Training no-gi BJJ will transfer into your gi BJJ! The fourth lie in BJJ / Grappling
A previous post introduced my idea of writing about the 5 lies that helped shape my view on BJJ and grappling. In that same post, I talked about the first of the 5 lies of BJJ: To avoid pain, just tap when you get caught! and my oh my did the post receive a massive response. Within a couple of hours there were over 20 comments (now over 35! all very valid and extremely well written) on Facebook and I'm sure there are more now. I thank everyone who took the time to read the post and comment on it and Graham for taking the time to write a post inspired by mine on his excellent blog.
Later on that week I talked a little about the second lie that helped shape my view on this amazing martial art of Brazilian Jiu Jitsu and that lie is:
-BJJ / Grappling is for everyone!
And after that I talked about the third lie in Brazilian Jiu Jitsu / grappling:
-You don't have to compete to get good at BJJ!
Today I will give you my opinion on the thrid lie in BJJ that, ever since understanding it, changed my outlook and enjoyment of the sport and art of Brazilian Jiu Jitsu:
- Training in no gi will help your gi jiu jitsu.
While this may not be a total lie, the transfer is much less than you think. Let me propose a scenario and see what you think:
A person walks in thru the door and tells you they have done 2-3 years of no-gi jiu jitsu, free style wrestling, greco roman wrestling...etc. and you put them in a gi and pair them up with one of the following three people:
a. No jiu jitsu (gi or no gi) before
b. 2-3 years of gi jiu jitsu
c. 2-3 years of rock climbing or rowing
Assuming they match each other is size and age, I ask you to be honest and consider the following questions:
1. How will they fare when it comes to learning new material or concepts compared to person a, b or c?

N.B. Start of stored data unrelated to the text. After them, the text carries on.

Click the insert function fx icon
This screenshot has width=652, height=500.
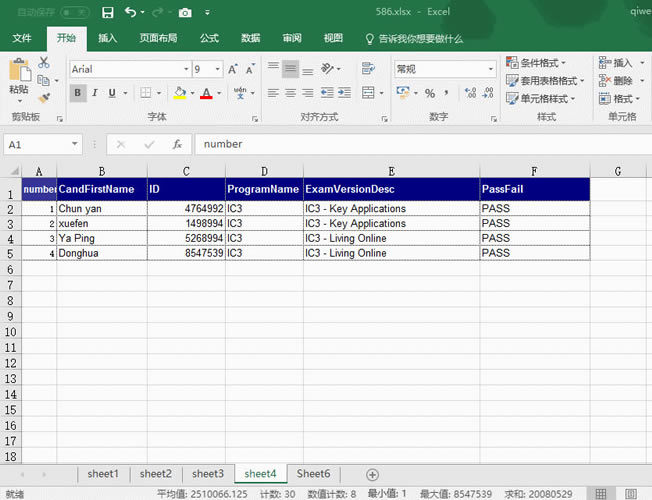177,144
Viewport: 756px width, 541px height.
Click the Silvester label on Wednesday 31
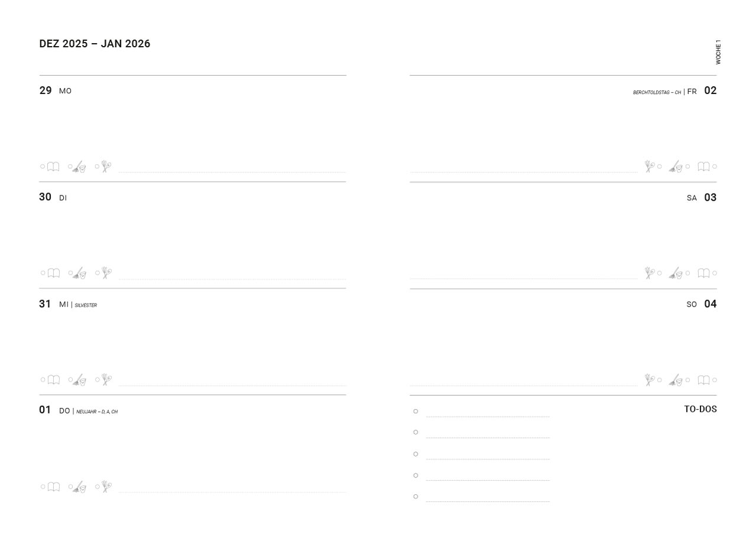tap(86, 305)
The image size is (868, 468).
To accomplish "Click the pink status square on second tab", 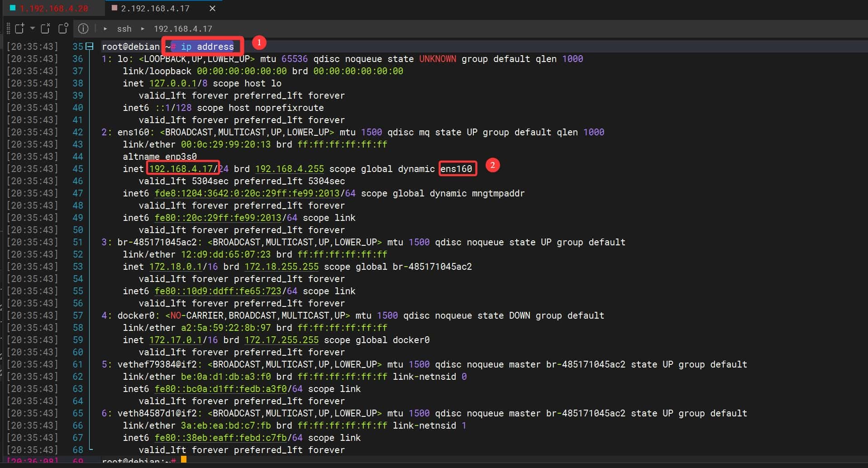I will click(x=114, y=8).
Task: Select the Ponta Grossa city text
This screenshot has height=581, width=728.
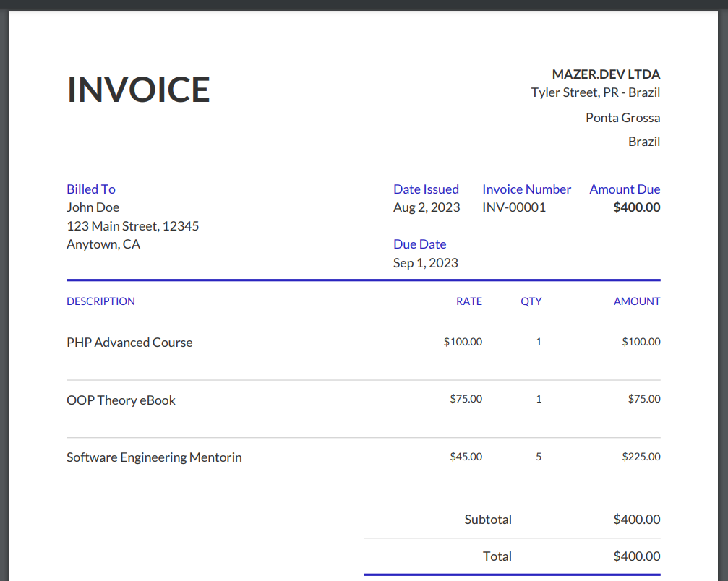Action: (622, 118)
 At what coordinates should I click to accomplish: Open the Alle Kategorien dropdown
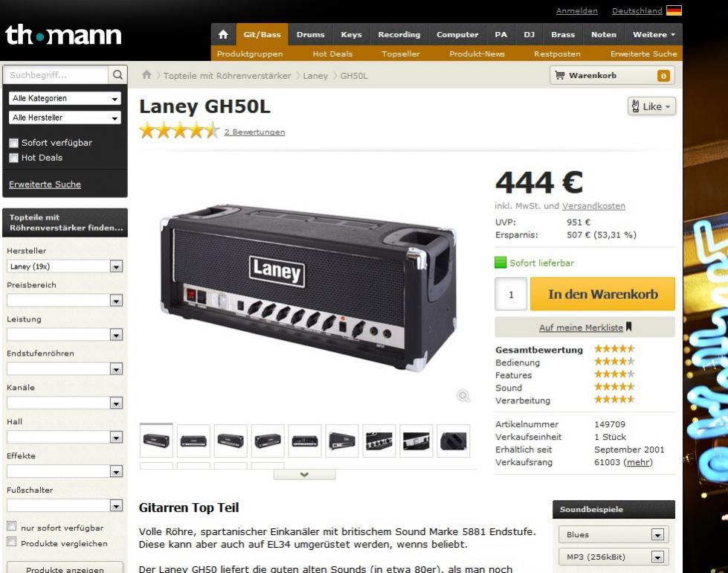pos(65,98)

2. How will they fare when it comes to free rolling (in the gi) against person a, b or c?
How would you honestly rate their Brazilian Jiu Jitsu performance (non-attribute based rolling against peers)? Would your answer change if we changed the numbers in the question to 5-6 years? 10-15? 20+ years?
I believe that training in grappling without the gi will make you good at grappling without the gi. When you switch over to grappling with the gi (let's call it BJJ or Gracie Jiu Jitsu) for the first time* you will bring in an advantage (having a good ear for details, spatial awareness, coordination, work ethics...etc.). Heck you may even bring in some technical details and knowledge that will give you an edge in the top game department but I have discovered that that edge is much smaller than people anticipate and it evens out after a surprisingly short time in the BJJ game. The secret? The BJJ gi.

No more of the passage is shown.